L'ouverture des données implique une réflexion préalable sur les habilitations et les restrictions afin que les données sensibles ou confidentielles ne soient pas accessibles pour n'importe qui. Pour Gauthier Le Masne de Chermont (Air France), « démocratiser les data, cela ne signifie aucunement donner accès à tout à tout le monde (c'est d'autant plus vrai avec le nouveau règlement européen) ». Michel-Ange Camhi (Bureau Veritas) rappelle que « quand bien même on démocratise la data, il y a des restrictions d'accès à établir. Les filtres posés relèvent forcément de la sémantique ».

Démocratiser la donnée à travers les différents services est l'objectif ultime pour plus de 56 % des Chief Data Officers. L'identification de nouveaux business models constitue le second volet par ordre d'importance (29 %). Cette démocratisation passe aussi par une interprétation des données au service des utilisateurs. BNP Paribas, « s'est rendu compte, en accompagnant des projets Web, que sur des données comme celles de Google Analytics, les utilisateurs ont besoin qu'on leur fournisse des clefs d'interprétation. Des niveaux de référence sont également requis : un taux de rebonds, par exemple, s'analyse à l'aune d'un contexte particulier. Donc, au-delà du catalogue de données, il convient d'accompagner, d'aider à interpréter » (Amandine Smulevici).

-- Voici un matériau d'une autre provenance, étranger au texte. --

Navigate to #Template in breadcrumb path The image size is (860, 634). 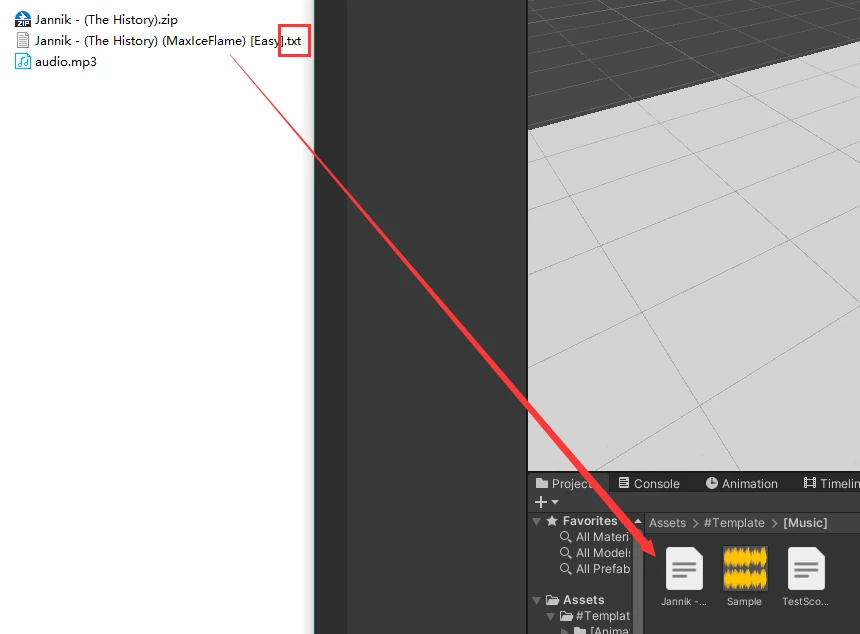pyautogui.click(x=734, y=523)
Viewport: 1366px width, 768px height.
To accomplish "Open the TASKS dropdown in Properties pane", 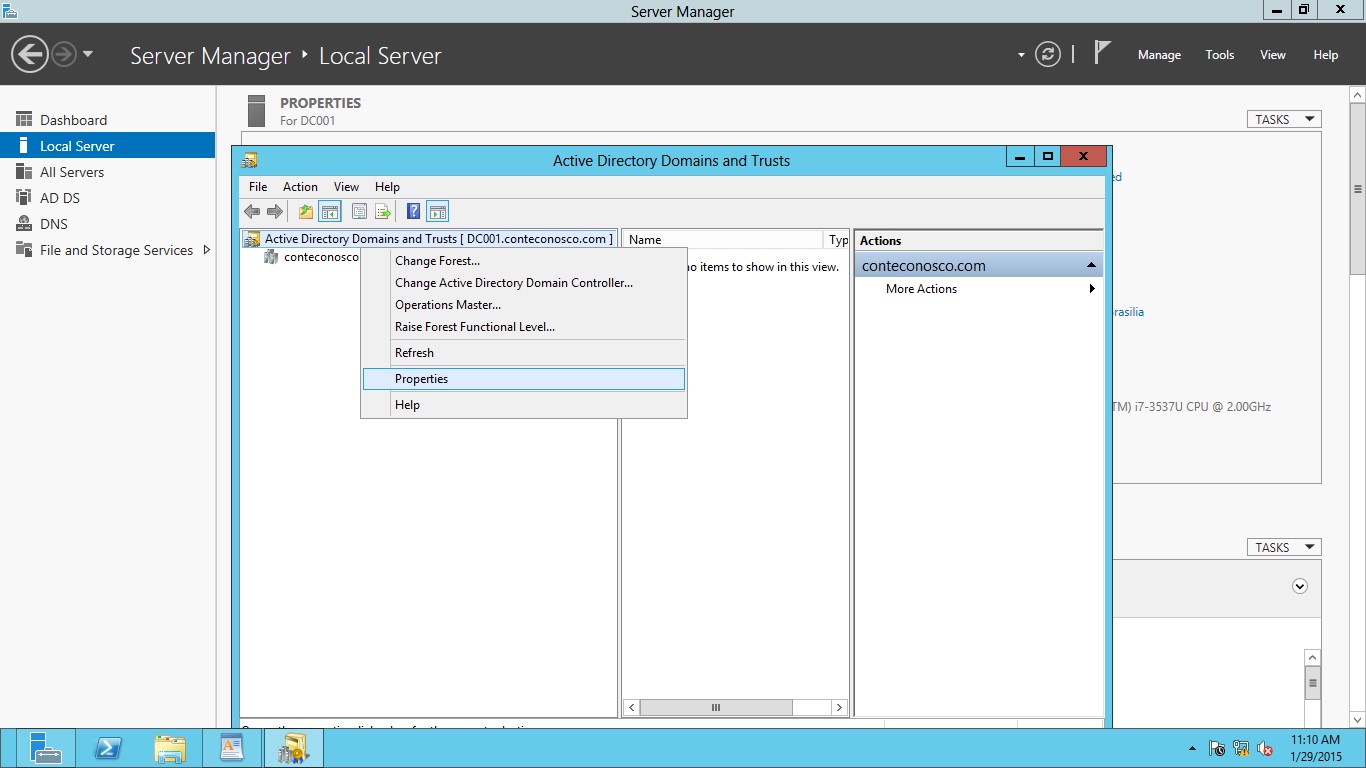I will [1283, 118].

RESPECTER LA REGLEMENTATION

La règlementation européenne précise les usages autorisés vis-à-vis de l'exploitation des données. Pour Xavier Illy (Covéa), « le nouveau règlement européen est par, certains côtés, orthogonal avec la philosophie du big data. Le principe de cette architecture est de collecter les données sans préjuger des usages et d'ouvrir les silos. Maintenant, le nouveau règlement met en exergue un principe de finalité. Un nouveau défi pour la gouvernance et donc pour le CDO ! ». En ce qui concerne la question déontologique posée par l'exploitation des données clients, Lionel Leroy (LCL) estime qu'« au-delà des opportunités offertes par les dispositifs technologiques, nous devons nous pencher sur la question de la déontologie, car certains choix ont un impact fort sur la perception qu'a le client de votre marque.

Il nous faut parfois freiner les ardeurs des data scientists qui veulent tout analyser. Une instance liée à la conformité et au correspondant CNIL se réunit pour voir si, au-delà de la pertinence du modèle, il existe un risque d'image vis-à-vis des clients ou non-respect de notre code de déontologie ». Michel-Ange Camhi (Bureau Veritas) insiste sur la capacité des marques à entretenir une relation de confiance avec leurs clients : « la confiance numérique ne repose pas uniquement sur le respect pur de la réglementation autour des données personnelles. C'est aussi la capacité à rassurer le client sur l'intégrité du service qu'on lui fournit. Il s'agit d'être "fair play", d'avoir une éthique, une déontologie ». Pour des raisons éthiques, certaines entreprises s'imposent des règles plus strictes que les règlements en vigueur.

Xavier Illy (Covéa) affirme qu'« il y a aussi des limites que nous devons nous imposer à nous mêmes, au plan éthique ». Dans le même esprit Carlos Fialho (BNP Paribas) affirme qu' « il faut avoir un recueil ordonné et modéré, entièrement dédié à la mission de l'entreprise ». Dans le secteur du luxe, les données sont également manipulées dans un respect scrupuleux des règles déontologiques. Tom Delanoue (Chanel) remarque : « nous avons tendance à aller par nous mêmes plus loin que la réglementation sur le sujet de la confidentialité ».